By late morning, crude oil was trading down US$2.68 at US$99.86 a barrel on the New York Mercantile Exchange, while gold was off $US23.80, at US$921.50 an ounce.
“Market inflation break-even rates have fallen noticeably and commodities have stumbled badly this week — gold is lower by almost $90/oz, crude oil has fallen by close to $8/barrel and the CRB index has lost more than 6½%,” wrote Scotia Capital currency strategists Camilla Sutton and Stephen Maylon, in a morning commentary. “Thus it is not surprising to see CAD and AUD perform relatively poorly.”
The BMO Capital Markets Commodity Price Index rose to yet another record high of 211.9, up 5.7% in March, but BMO economists are expecting commodity prices to soften in the coming months. “We expect slower global economic growth will restrain demand for commodities and steer the overall Index moderately lower through 2009, though turbulence in financial markets and the economy will make the journey bouncy,” reads the report, released today.
“The two worst [currency] performers over the past two days have been CAD and AUD – currencies that had not risen to overbought levels against the USD. Nor can we say that a flight to quality is primarily responsible,” added Scotia strategists. “Rather, we think that inflation and commodities hold the key to the current USD rebound. Investors have rushed into commodities as a hedge against inflation and as fears that the Fed was debasing the USD intensified.”
Canadian markets were hard hit by yesterday’s commodity selloff, as the Toronto benchmark index dropped more than 400 points.
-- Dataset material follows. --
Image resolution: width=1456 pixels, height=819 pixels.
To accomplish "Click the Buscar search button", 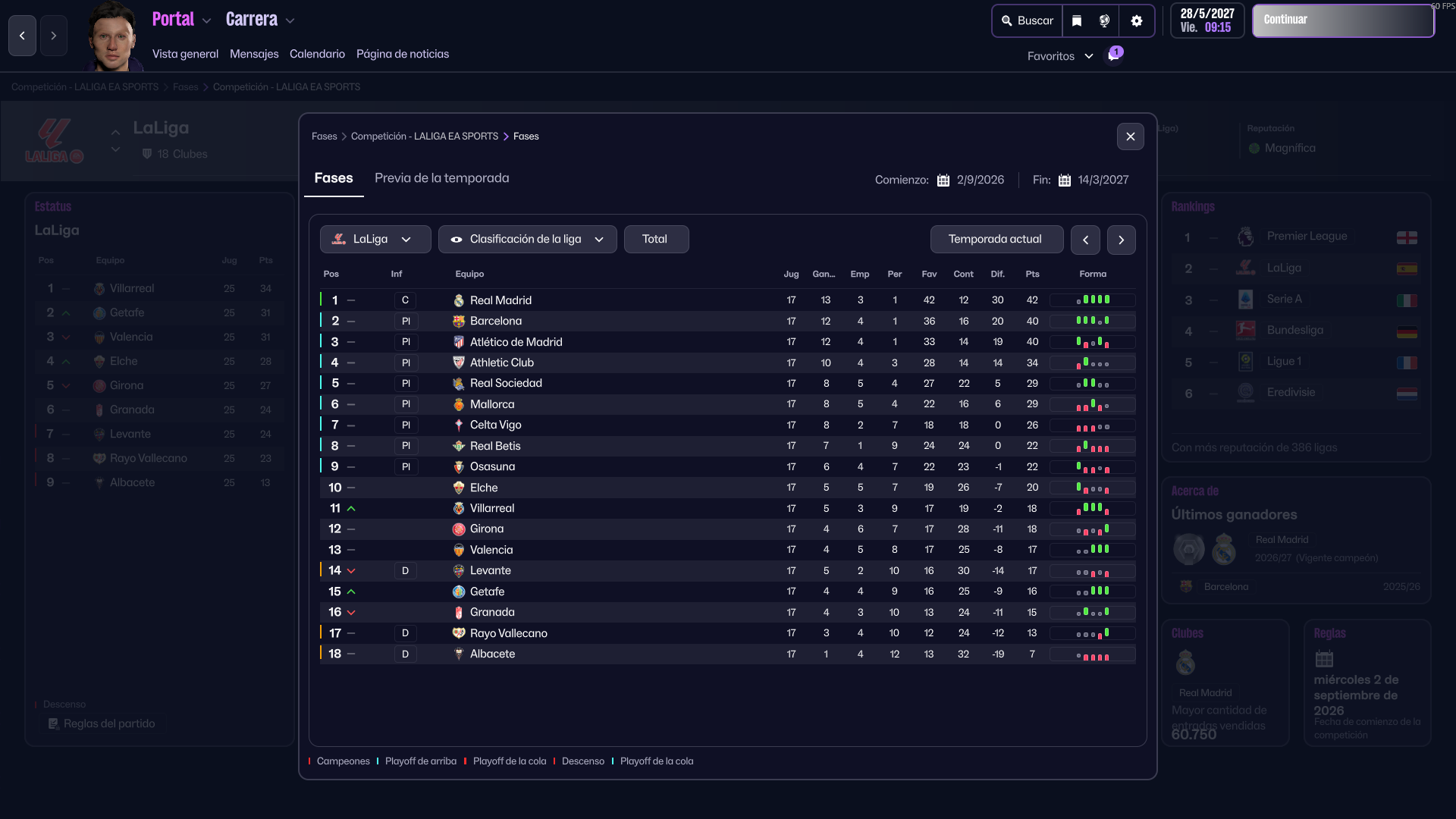I will tap(1027, 21).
The TSX regained some of yesterday’s losses in late morning trading today, and was up 11.72 points, or 0.09%.
In New York, the Dow Jones industrial was up 94.11, or 0.78%, at 12,193.77. The S&P 500 was up 9.02 points, or 0.69%, at 1,307.44. And the Nasdaq composite index was up 13.28 points, or 0.60%, at 2,223.24.
Currency strategists at TD Securities are forecasting the loonie’s tumble will continue. “Given that we have essentially traded sideways since December, we should expect the CAD slide to continue for a while at least,” wrote Shaun Osborne chief currency strategist at TD Securities, in a note. “The massive de-leveraging process that appears to be driving at least some of the USD gains at the moment should continue to keep funds underpinned in the near term but we remain longer term CAD bears overall and expect weak domestic growth and lower interest rates to keep the CAD tone generally soft in the medium to long run.”